パートやアルバイトなどの短時間労働者であっても、次の5つの要件すべてに該当する場合は社会保険(健康保険・厚生年金保険)に加入しなければなりません。

  • 月額賃金が8万8千円以上であること
  • 1週間の所定労働時間が20時間以上であること
  • 2か月を超えて雇用される見込みがあること
  • 学生ではないこと
  • 特定適用事業所で就業していること

月額賃金8万8千円を年収に換算すると約106万円となるため、年収106万円の壁といわれています。

また、特定適用事業所とは、ざっくりいうと従業員数101人以上の事業場のことをいいますが、法改正によって、2024年10月以降は、51人以上の事業場が特定適用事業場に該当します。
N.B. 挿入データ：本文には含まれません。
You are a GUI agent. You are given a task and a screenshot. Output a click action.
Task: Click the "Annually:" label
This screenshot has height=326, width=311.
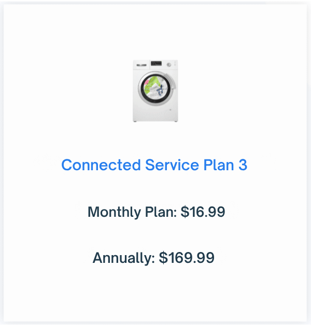[124, 258]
つまり、2024年10月以降は、従業員数51人以上の企業でも、年収106万円の壁が生じるということです。

年収130万の壁には連続2年間の扶養にとどまる措置

年収の壁には、大きく年収106万円の壁と年収130万円の壁という2つがあります。

年収106万円の壁は、年収が上がることによって社会保険料の負担が生じるという問題でしたが、年収130万円の壁は、年収が上がることによって扶養から外れ、手取り額が減少するという問題です。

年収130万円の壁は、年収106万円の壁と並んで、パート従業員の働き控えにつながる深刻な問題です。

政府は、この問題を解消するため、労働者の年収が130万円を超えても連続2年間は扶養でいられる扱いを認める方針です。

まとめ

厚生労働省は、年収106万円の壁の克服に向けて、キャリアアップ助成金(社会保険適用時処遇改善コース)と、社会保険適用促進手当を新設します。

年収106万円の壁は、アルバイトやパート労働者など短時間労働者の多い事業場では深刻な問題となっており、今回の政府の施策は、そういった事業場にとって大きなメリットにつながるでしょう。

企業経営者・担当者は最新の情報を入手し、自社の人材不足を解消するため、これらの制度を有効活用しましょう。